A Roof Over Their Heads


In Guatemala, there’s an epidemic of fatherlessness. Hundreds of thousands of Guatemalans grow up having to work rather than attend school, just to help keep food on the family table.


Adam—a man our MPPH team met while in Guatemala this May—was no exception. At an early age, Adam’s father left him, his two older sisters, and their mom to fend for themselves.

Unable to pay for tuition and school supplies, Adam was forced to leave school in the fourth grade. Instead of learning to read and write, Adam spent his days wandering the slum streets looking for odd jobs to bring in a few extra quetzales (Guatemala’s national currency).

It wasn’t until he was sixteen that Adam was finally able to return to school. With a little help from an uncle who biked around town hawking newspapers, Adam was able to re-enroll—as a sixth grader.

Having been out of school for so many years, Adam struggled to keep up with the curriculum, despite being several years older than his fellow classmates.

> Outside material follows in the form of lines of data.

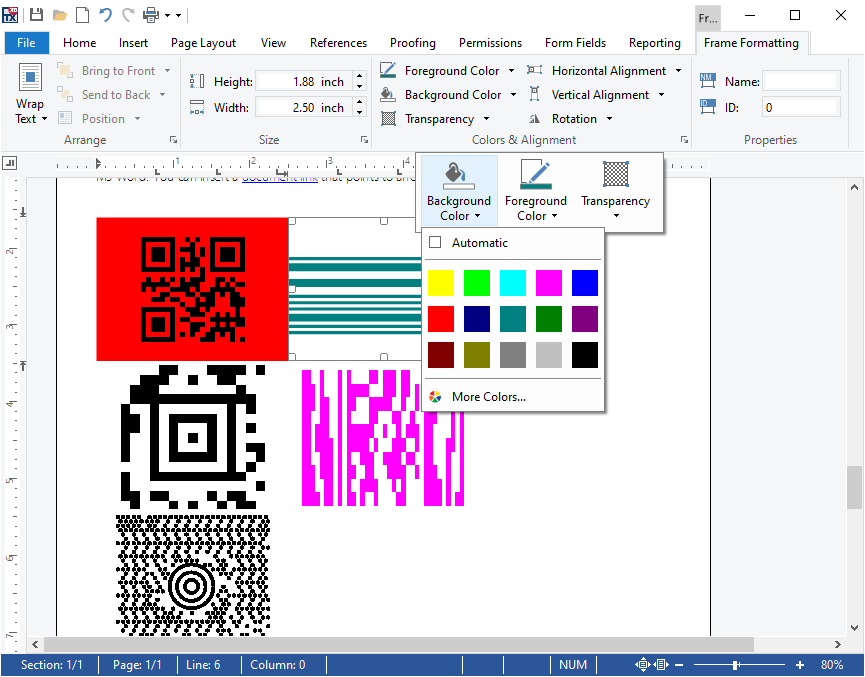Click the Undo arrow icon

tap(105, 15)
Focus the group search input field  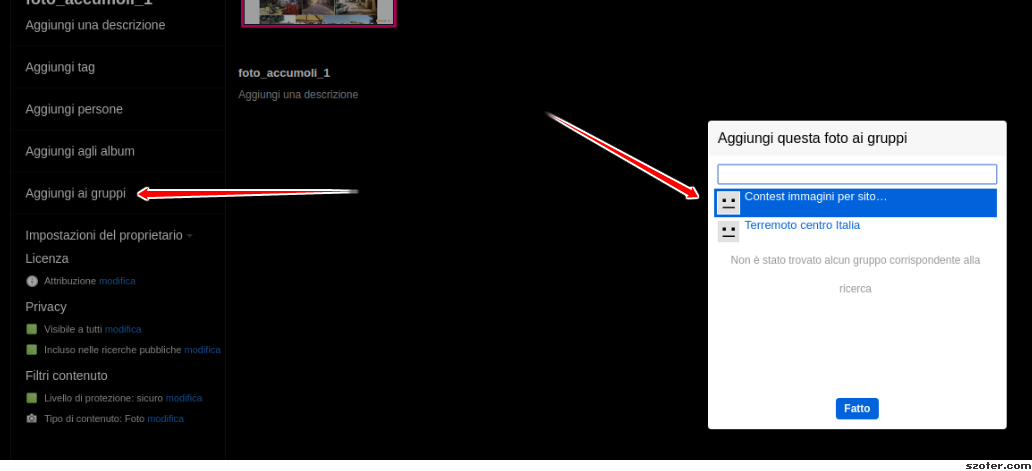pos(857,174)
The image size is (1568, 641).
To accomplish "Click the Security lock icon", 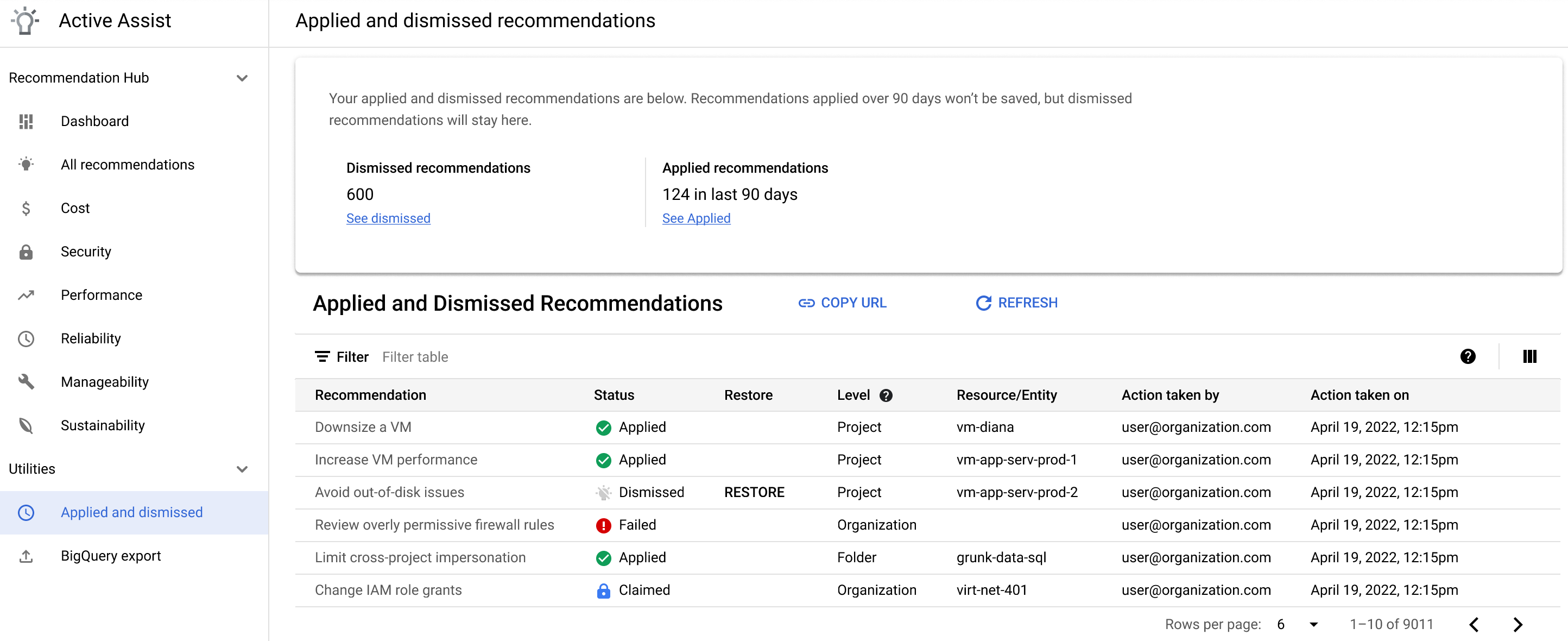I will (27, 251).
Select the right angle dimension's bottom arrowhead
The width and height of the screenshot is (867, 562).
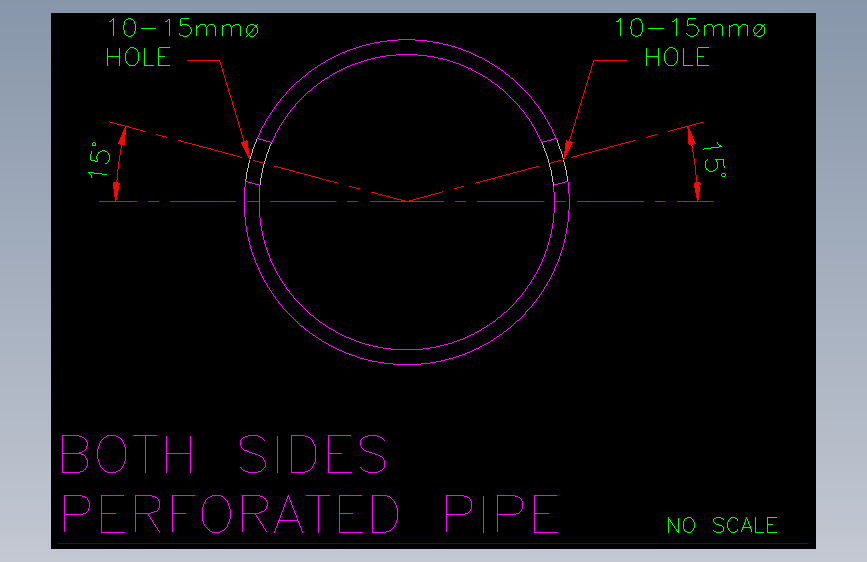(x=697, y=191)
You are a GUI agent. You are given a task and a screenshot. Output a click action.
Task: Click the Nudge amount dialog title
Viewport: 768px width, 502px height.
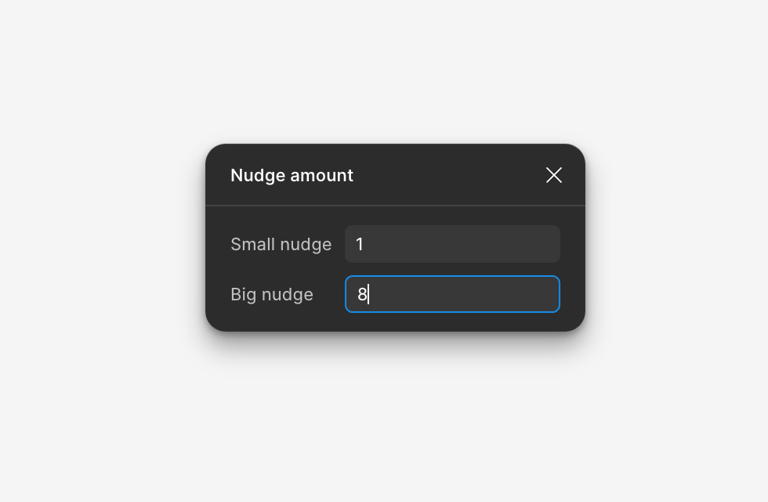coord(292,175)
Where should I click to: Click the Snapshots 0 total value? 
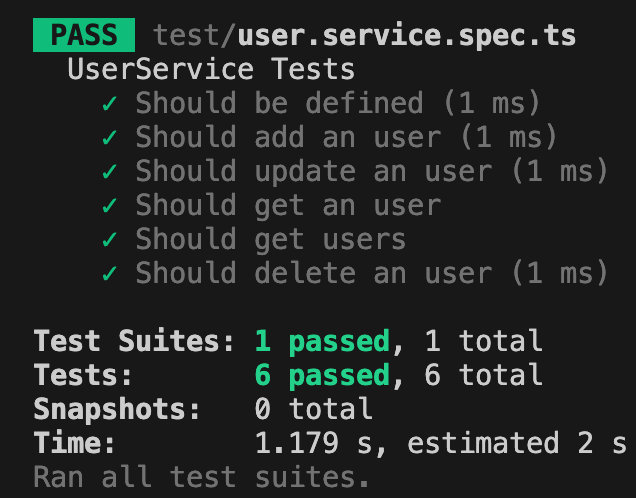pos(314,408)
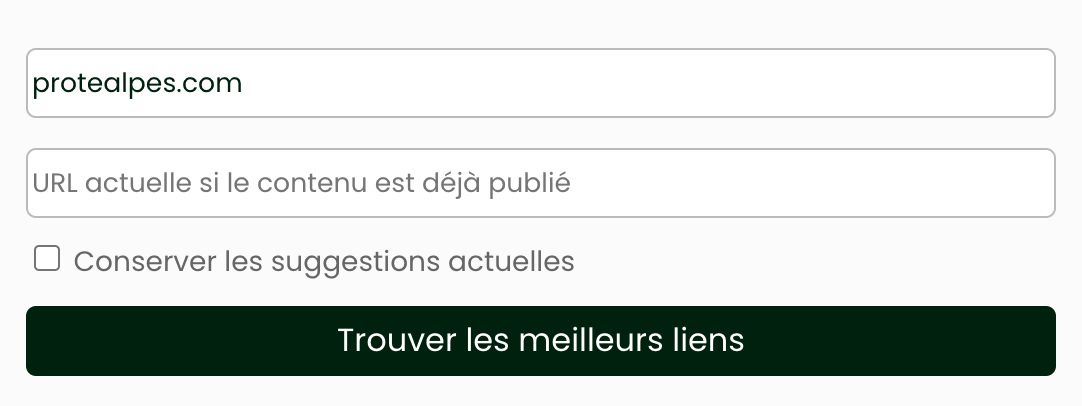Activate the already-published content URL box
Image resolution: width=1082 pixels, height=406 pixels.
540,183
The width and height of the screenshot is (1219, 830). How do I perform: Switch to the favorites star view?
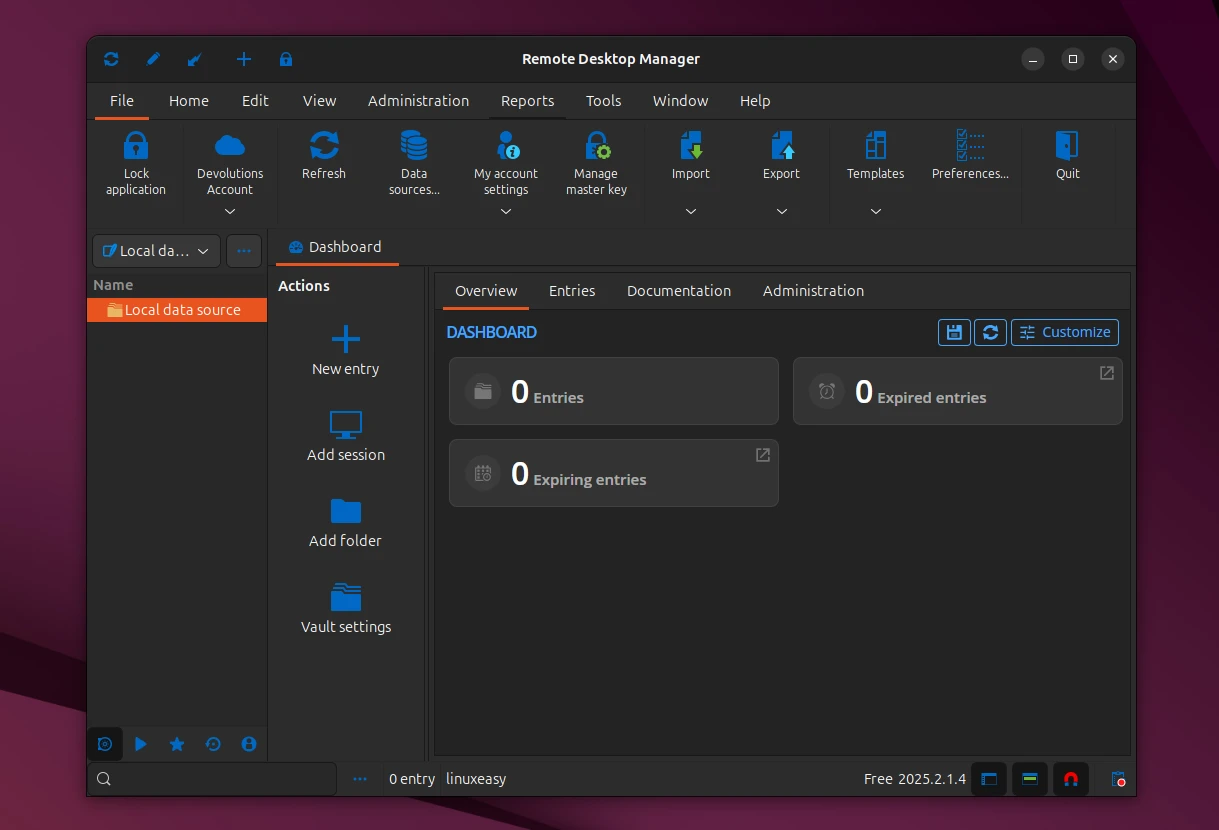tap(177, 744)
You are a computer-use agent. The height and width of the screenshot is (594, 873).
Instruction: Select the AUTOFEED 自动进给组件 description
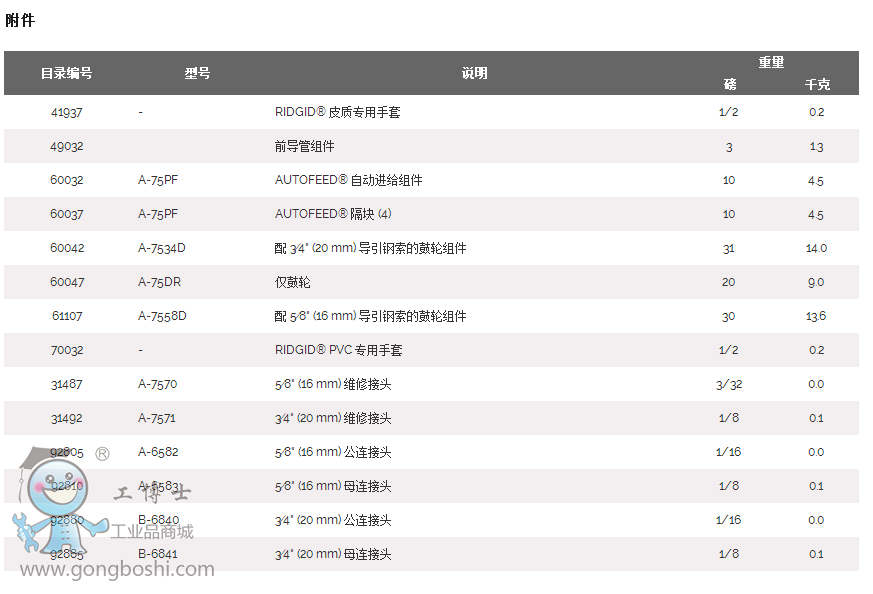pos(348,180)
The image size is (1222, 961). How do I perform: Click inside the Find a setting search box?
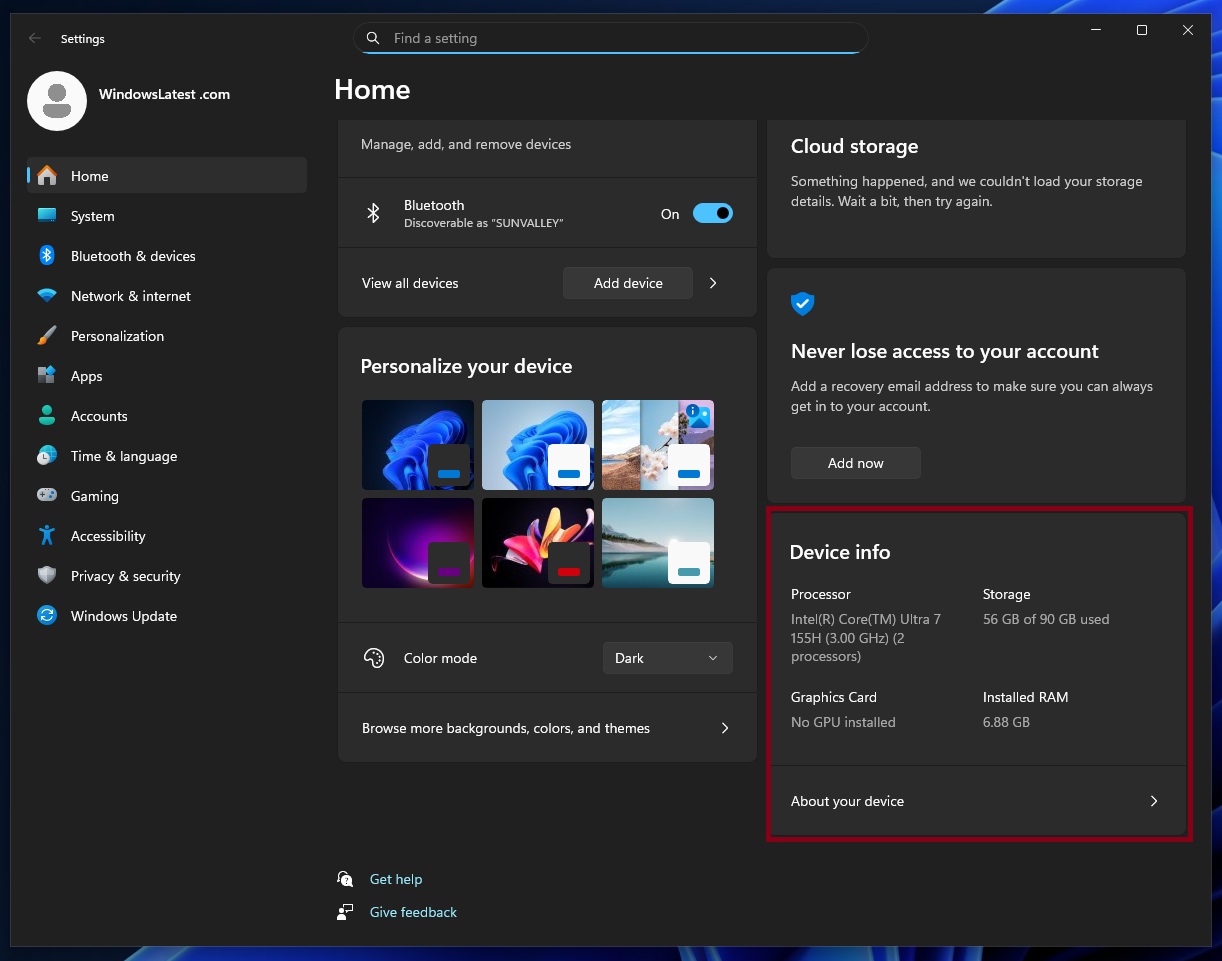pyautogui.click(x=610, y=37)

Worried about his progress, his teacher started keeping a close eye on Adam. That’s when she discovered Adam had been waking up at 2am every morning to unload corn from trucks to make enough money to afford his school supplies.

Enraged, Adam’s teacher confronted his employers, threatening to call the police and have them arrested for exploitation. Little did she realize that in trying to protect Adam from hard labor as child, she would condemn him to it as a man.

You have to work so hard to afford the things you need when you’re from La Limonada.
— Adam

Unable to continue his schooling, Adam resorted to making a living "under the table." Eventually, like many men from La Limonada, Adam found himself at odds with the law.

Now a "criminal" in the eyes of legitimate employers, Adam was convinced he would have no choice but to make an income on the black market upon his release.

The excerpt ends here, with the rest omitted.